A single shooting method with approximate Fréchet derivative for computing geodesics on the Stiefel manifold
Marco Sutti
TL;DR
This work addresses the challenge of computing the Riemannian distance between points on the Stiefel manifold by introducing SSAF, a single shooting method that uses a canonical metric and an approximate Fréchet derivative of the geodesic. The method reformulates the endpoint problem as a root-finding problem for the geodesic endpoint, linearizes via a truncated Fréchet derivative of the matrix exponential, and solves a small Sylvester equation to update the geodesic parameters. A practical initial guess is obtained from a first-order exponential approximation and a projection onto the tangent space, enabling fast convergence.
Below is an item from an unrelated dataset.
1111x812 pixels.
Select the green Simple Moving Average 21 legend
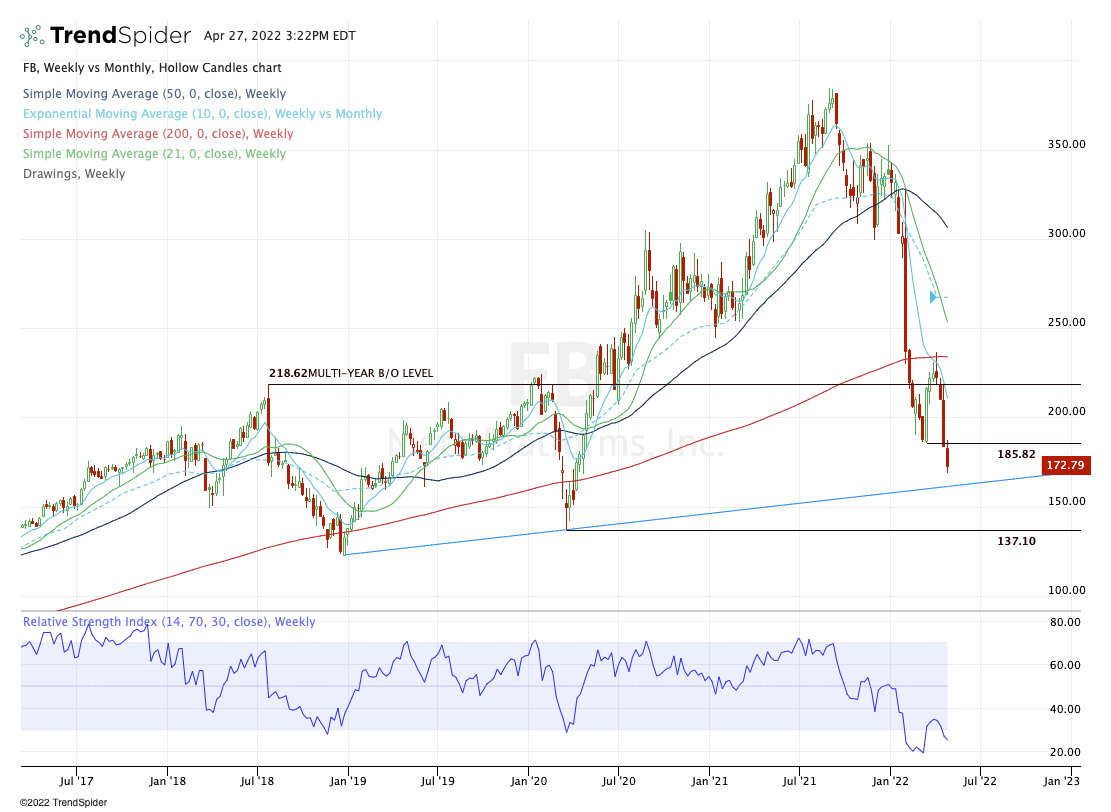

Numerical experiments show SSAF is competitive with or superior to several state-of-the-art approaches across large-scale instances, suggesting a favorable trade-off between accuracy and computational cost for manifold-valued distance computations in applications such as shape analysis and pattern recognition on St(n,p).
Abstract
This paper shows how to use the shooting method, a classical numerical algorithm for solving boundary value problems, to compute the Riemannian distance on the Stiefel manifold $ \mathrm{St}(n,p) $, the set of $ n \times p $ matrices with orthonormal columns. The proposed method is a shooting method in the sense of the classical shooting methods for solving boundary value problems; see, e.g., Stoer and Bulirsch, 1991. The main feature is that we provide an approximate formula for the Fréchet derivative of the geodesic involved in our shooting method. Numerical experiments demonstrate the algorithms' accuracy and performance. Comparisons with existing state-of-the-art algorithms for solving the same problem show that our method is competitive and even beats several algorithms in many cases.